> Texto para análise
......

Na média mundial, a produtividade por hora trabalhada teve crescimento de 4% em 2020. Embora este aumento tenha ocorrido na maior parte dos países, existe uma heterogeneidade significativa em termos de magnitude. Enquanto nas economias avançadas o aumento foi de 1,1%, em economias emergentes e em desenvolvimento ocorreu um crescimento de 5,3%. Na média da América Latina houve um aumento de 10,5%.
Este crescimento generalizado da produtividade por hora trabalhada destoa bastante do padrão observado em anos anteriores e da projeção para 2021. Segundo o Conference Board, a produtividade mundial cresceu apenas 1,4% em 2019 e sua projeção é de queda de -1,5% em 2021. Para o Brasil, as variações são ainda maiores. Após uma queda de 0,8% em 2019 e um salto de 12,2% em 2020, a projeção é de redução de 8,1% em 2021.
Como interpretar esses resultados?
Os primeiros estudos que tentaram antecipar o efeito da pandemia na produtividade enfatizavam dois canais. De um lado, efeitos negativos decorrentes da disrupção das cadeias globais de valor e da queda do investimento. De outro lado, poderiam ocorrer efeitos positivos, como a disseminação de tecnologias de trabalho remoto e digitalização.
À medida em que os dados trimestrais de alguns países, como Brasil, Estados Unidos e Reino Unido, foram sendo divulgados, foi ficando claro que um efeito muito maior na produtividade estava acontecendo devido ao impacto da pandemia no mercado de trabalho e na estrutura setorial da economia.
Em particular, enquanto atividades com maior nível de produtividade, como a indústria de transformação e serviços financeiros, foram menos afetadas, várias atividades com menor produtividade, como restaurantes e hospedagem, foram fortemente atingidas. Além disso, trabalhadores com menor nível de escolaridade tiveram perda maior do emprego, o que resultou em aumento da escolaridade média da população em vários países.
Isso resultou em aumento da produtividade média do trabalho em 2020, especialmente em economias emergentes como o Brasil, nas quais a disparidade de produtividade entre setores e trabalhadores é muito elevada.
O Conference Board também divulga indicadores de produtividade por trabalhador ocupado. Embora a produtividade por trabalhador de modo geral varie na mesma direção da produtividade por hora trabalhada, em 2020 houve uma grande divergência, com queda de 0,9% da produtividade por trabalhador na média mundial.

......

> Bloco de dados
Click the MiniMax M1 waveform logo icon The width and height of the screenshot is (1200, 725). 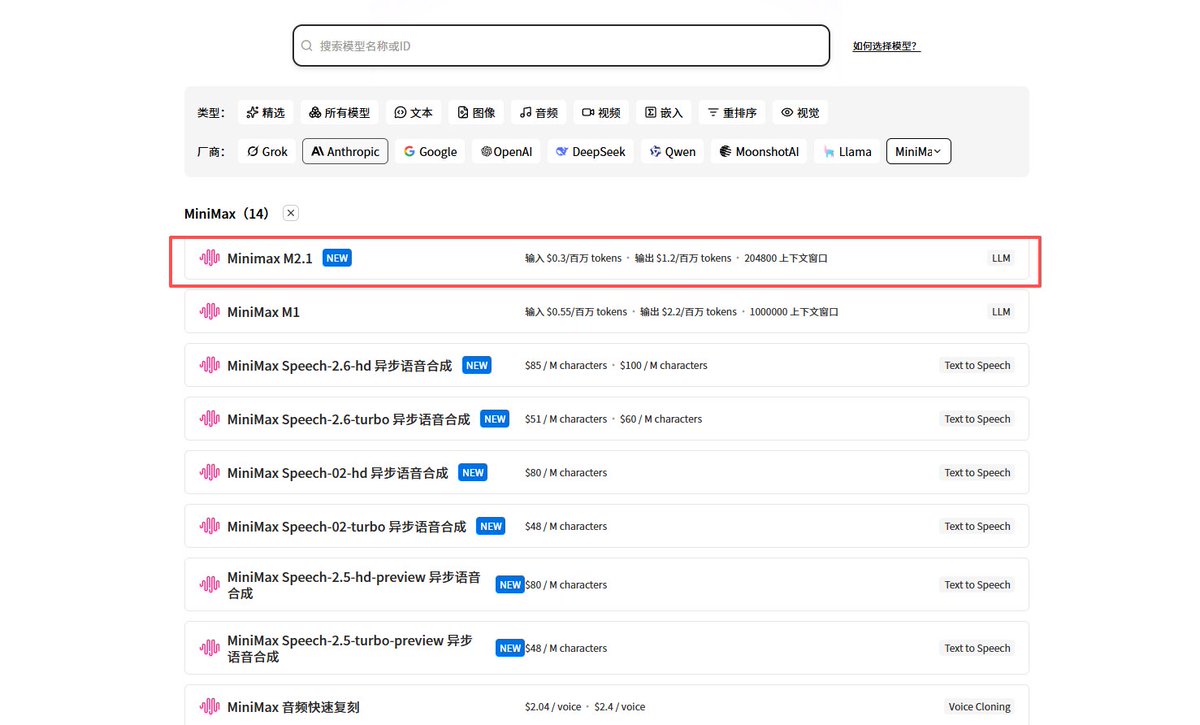click(210, 312)
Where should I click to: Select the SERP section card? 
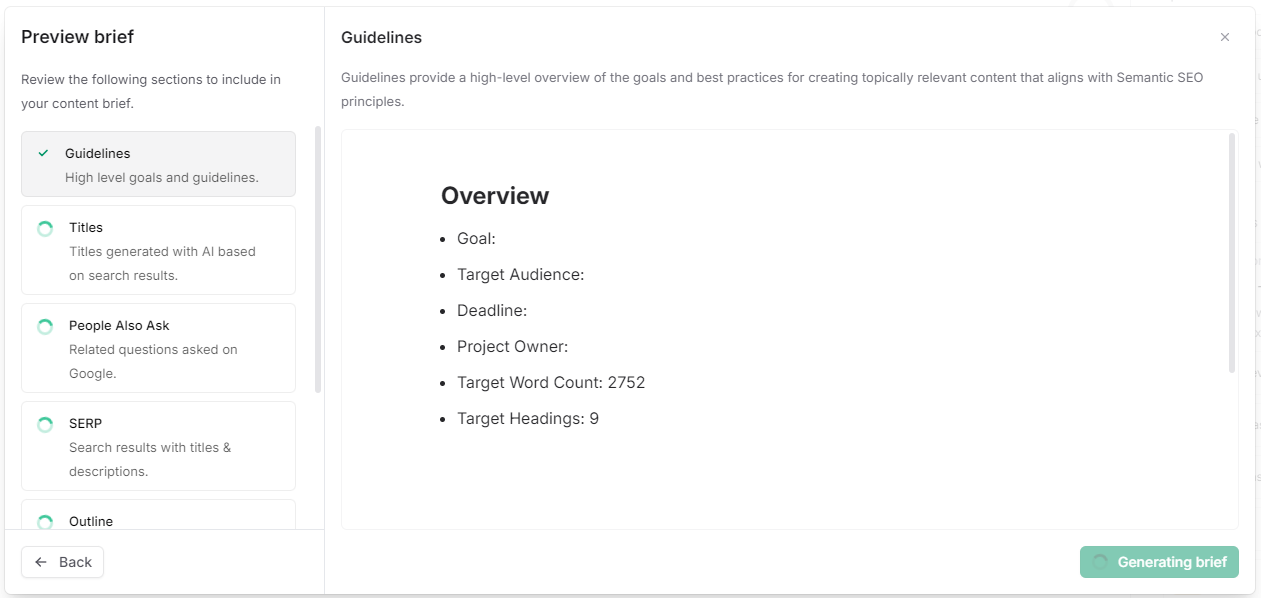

......

> Usando as informações
A) Responda às perguntas sobre o texto de produtividade:
(i) Qual foi o crescimento da produtividade por hora trabalhada na média da América Latina em 2020?
(ii) Que atividades de menor produtividade o texto cita como fortemente atingidas?
(iii) Qual foi a variação da produtividade por trabalhador na média mundial em 2020?
B) No texto sobre produtividade, reescreva o trecho entre "O Conference Board também" e "na média mundial.", inclusive, trocando "divergência" por "discrepância".
C) Dê prosseguimento ao texto sobre produtividade com a parte seguinte, a partir da última frase apresentada.

> Respostas abaixo
A)
(i) Um aumento de 10,5%.
(ii) Restaurantes e hospedagem.
(iii) Uma queda de 0,9%.

B)
O Conference Board também divulga indicadores de produtividade por trabalhador ocupado. Embora a produtividade por trabalhador de modo geral varie na mesma direção da produtividade por hora trabalhada, em 2020 houve uma grande discrepância, com queda de 0,9% da produtividade por trabalhador na média mundial.

C)
Isso aconteceu em razão da adoção em vários países de políticas de redução salarial ou suspensão do contrato de trabalho mediante manutenção do emprego. No Brasil, esse mecanismo foi utilizado ano passado e renovado esta semana através do BEm (Benefício Emergencial de Preservação do Emprego e da Renda). Em outros países, especialmente da Europa, programas desse tipo também foram utilizados em larga escala.
Em consequência, a queda do emprego em 2020 foi bem menor que a das horas trabalhadas. Na média mundial, enquanto a redução do emprego foi de 2,9%, a queda das horas trabalhadas foi de 7,5%. No Brasil, a população ocupada caiu 7,9%, mas as horas trabalhadas tiveram redução de 14,5%.
Portanto, as políticas de combate aos efeitos da pandemia no mercado de trabalho fizeram com que a produtividade por trabalhador em 2020 se tornasse uma medida inadequada para mensurar a contribuição do trabalho ao processo produtivo. O melhor indicador de modo geral, e particularmente nesta pandemia, é a produtividade por hora trabalhada, que teve aumento generalizado.
Minha avaliação é de que o aumento da produtividade em 2020 no mundo, e no Brasil em particular, foi em grande medida temporário. Embora a aceleração da adoção de novas tecnologias possa ter tido um impacto positivo permanente, sua magnitude provavelmente é bem menor que o crescimento observado em 2020.
Na medida em que os setores de produtividade mais baixa se recuperem ao longo do tempo e os trabalhadores de menor escolaridade retornem ao mercado de trabalho, o Brasil provavelmente retornará ao padrão de baixo crescimento da produtividade que prevalecia antes da pandemia.